### Source information ###
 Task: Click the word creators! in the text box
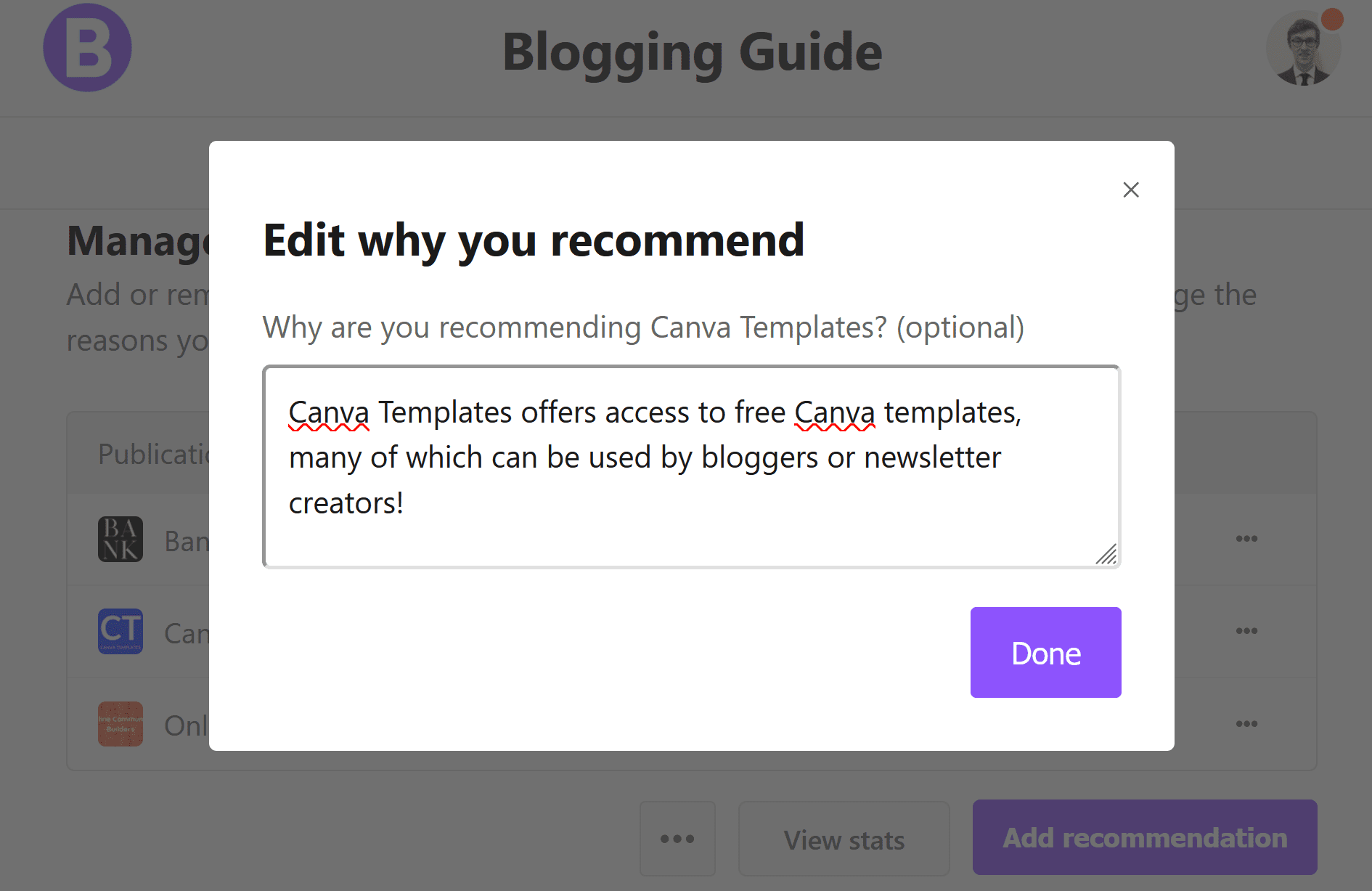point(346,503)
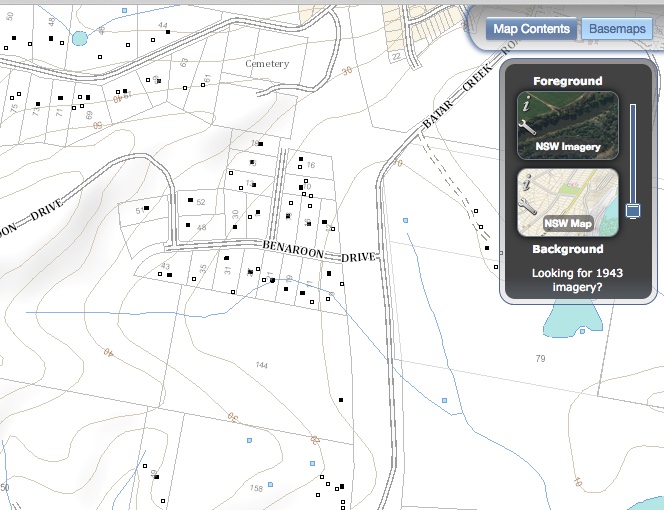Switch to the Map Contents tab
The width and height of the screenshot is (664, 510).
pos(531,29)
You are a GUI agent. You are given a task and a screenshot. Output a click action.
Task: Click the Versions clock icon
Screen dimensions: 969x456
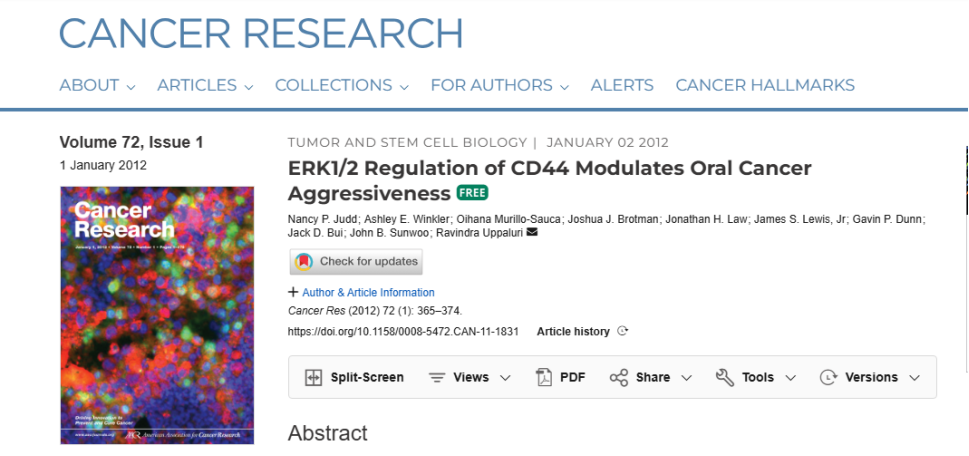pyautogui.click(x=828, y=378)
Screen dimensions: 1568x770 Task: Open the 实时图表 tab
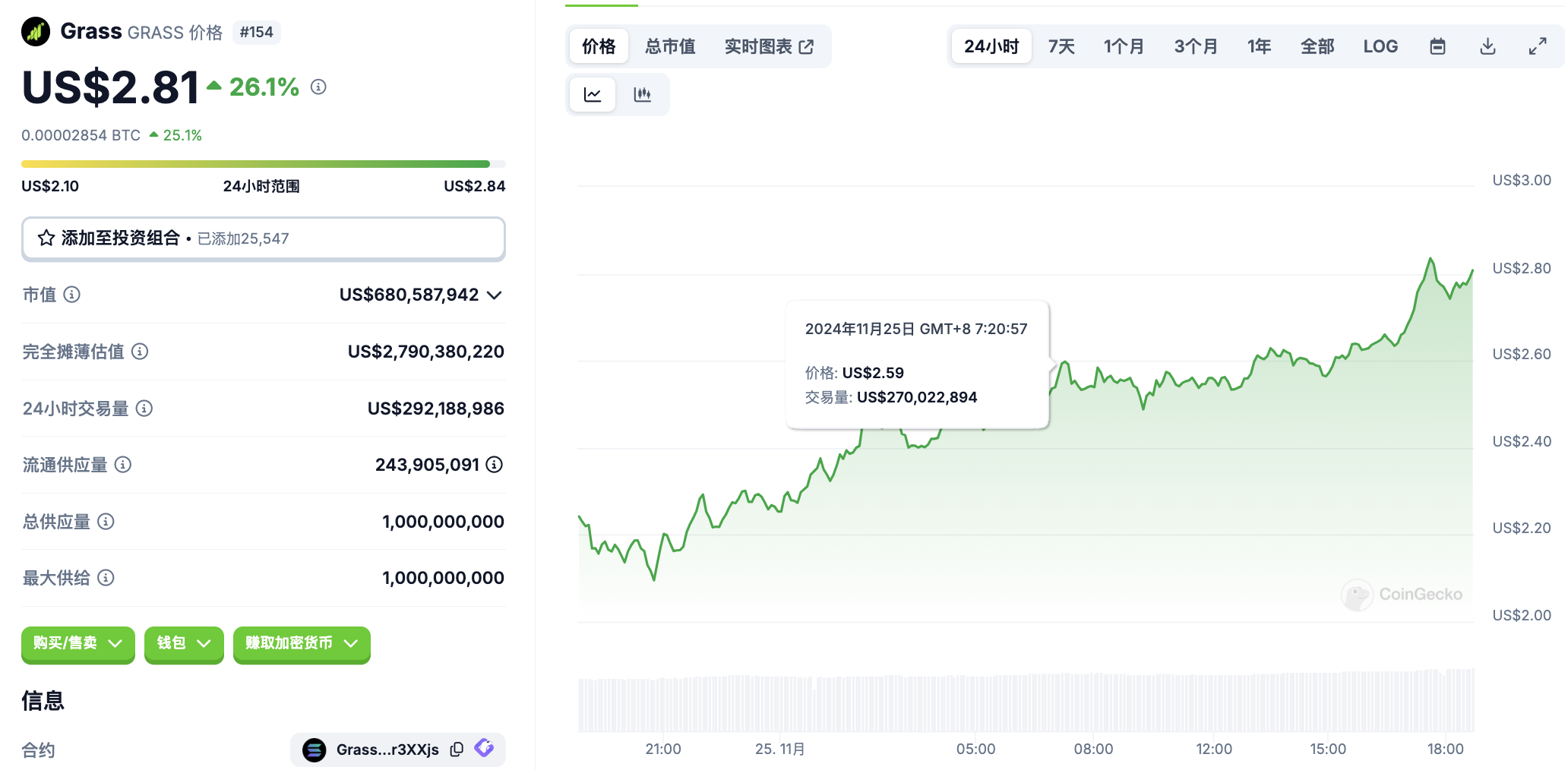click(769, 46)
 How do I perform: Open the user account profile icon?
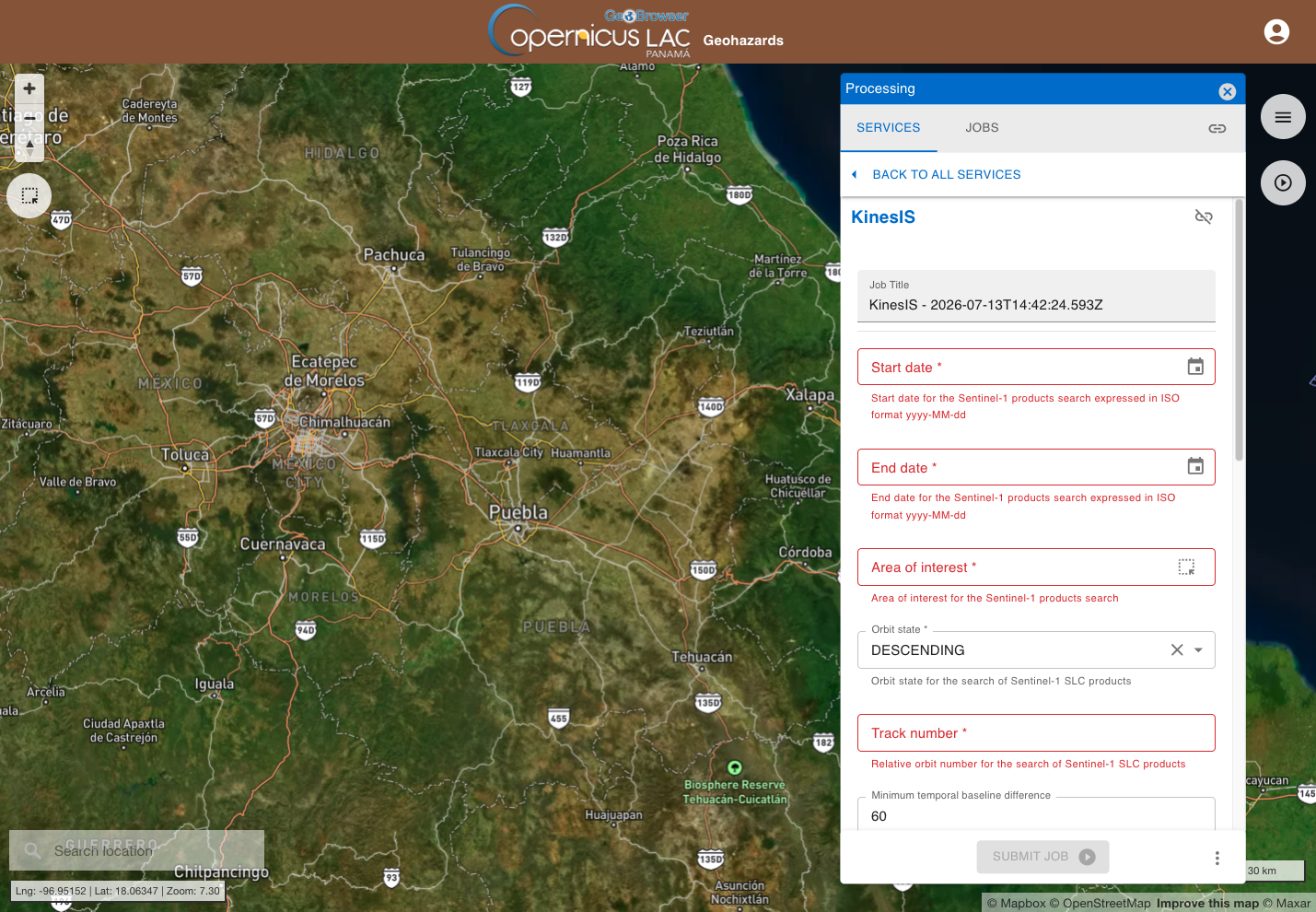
###
- [Instructions to follow]: Check every line of the data and give the number of them that hold the string "icon", with no other words.

- [Answer to this task]: 2